With six months to go, now is the time to start thinking about your company’s involvement in the 2013 Great Adventure Race to Cure Kids.
Jennifer Rutherford and Steve Haddock are championing the involvement of tech companies in the race and will be reporting in regularly in the lead up to the 2013 events.
In this instalment, Jennifer Rutherford outlines the basics of the race and why you should get involved.
It is only six months since the inaugural IT Challenge Cup, which was part of the 2012 Great Adventure Race to Cure Kids. The IT industry really got behind the multi-industry event, raising over $100,000 and having the largest representation of any single industry.
It was a great result – but we’re aiming even higher for 2013!
The next race is now six months away and to raise interest, awareness and gain even more support we are holding an information session (drinking session at Sales Street) on November 8 from 17:00.
The race is not for the light-hearted, but it is an incredible way to Cure Kids. Every year the course changes and is set by the legendary course commandant Alan Nelson.
You get to go to places in the Hunua Ranges (for North Island participants in 2013) or Queenstown (for the South Island entrants) where few people are allowed.
The race normally consists of three disciplines. You need to be fit as there is mountain biking and cross-country running as well as the occasional swim (or at least a cold dip in a river somewhere!).
Even more important is the orienteering that is required. The route is kept more secret than the Coca-Cola recipe right up until race day.
Why put yourself through this self-imposed torture? Cure Kids raises money to invest in research that provides cures for many diseases and has prolonged the lives of many children.
Steve Haddock did the first race in 2004 and ironically this was the same year his daughter was diagnosed with leukaemia. Cure Kids funding has raised the life expectancy of children with this disease to over 80% and improved their quality of life.

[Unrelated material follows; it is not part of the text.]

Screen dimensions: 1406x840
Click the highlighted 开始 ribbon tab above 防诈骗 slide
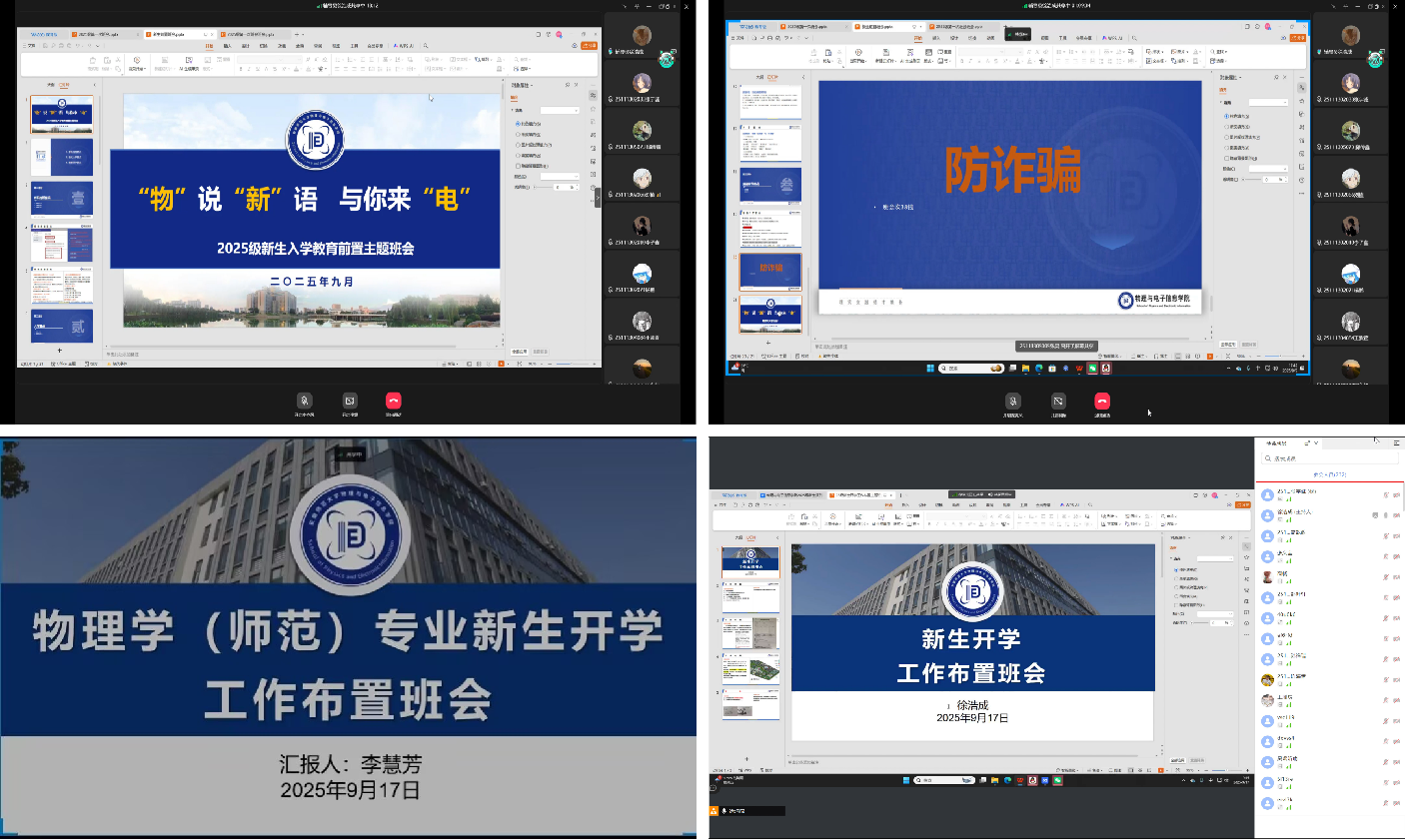917,38
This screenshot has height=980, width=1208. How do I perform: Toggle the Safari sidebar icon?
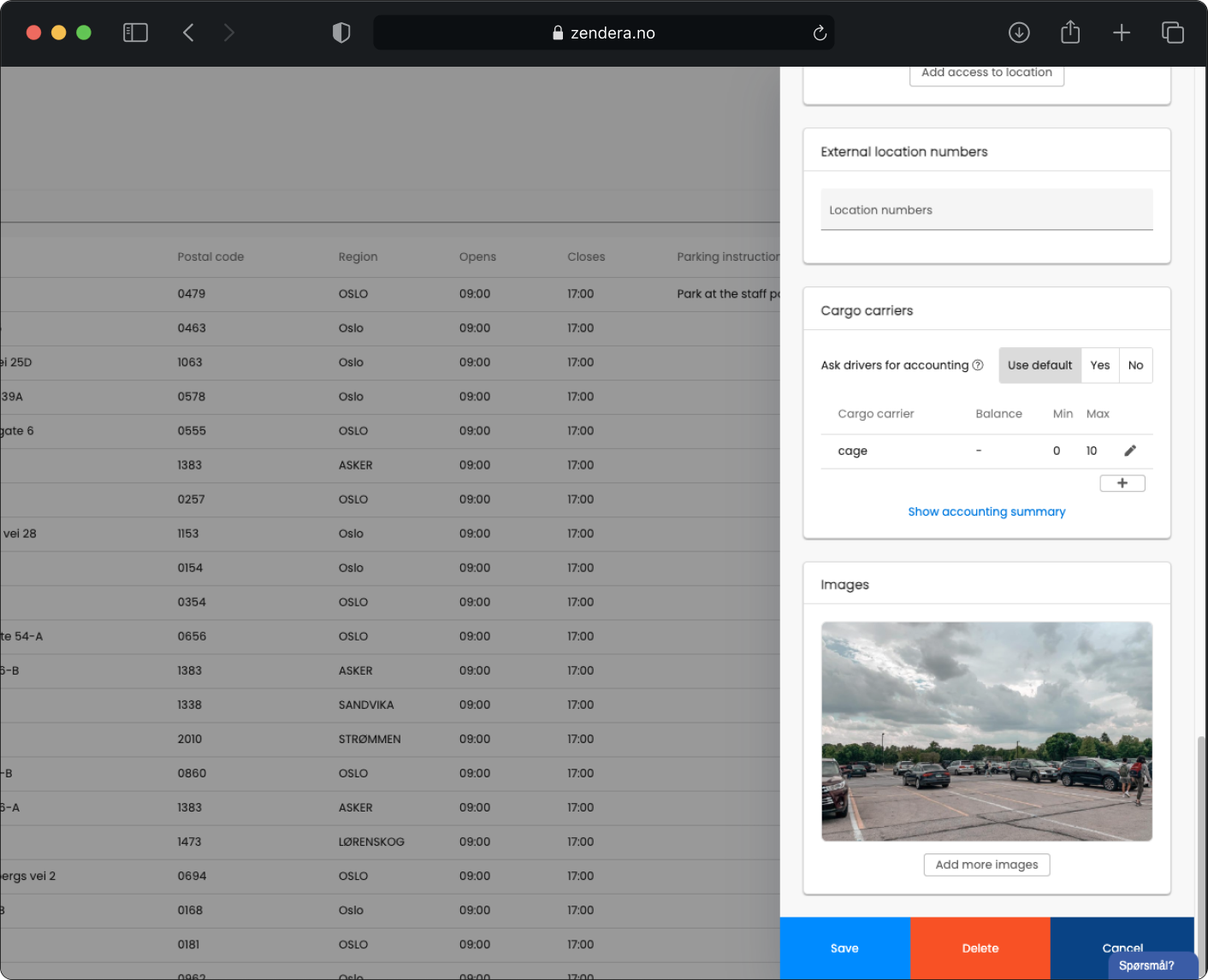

This is a great event to prove that the IT industry is a great place to work. It’s a great way to build teams and to get to know a broad group of people. The personal satisfaction you get from receiving your finishers medal is not to be underestimated either!
We are hoping to get 20 teams from the technology industry next year (versus 12 in 2012) and I really hope to see you there.
Even more important, create a challenge with your peer and competitive companies as this really seems to be a way to inspire the greatest exploits. There were some notable companies missing in 2012 and I would hate to see this happen in 2013.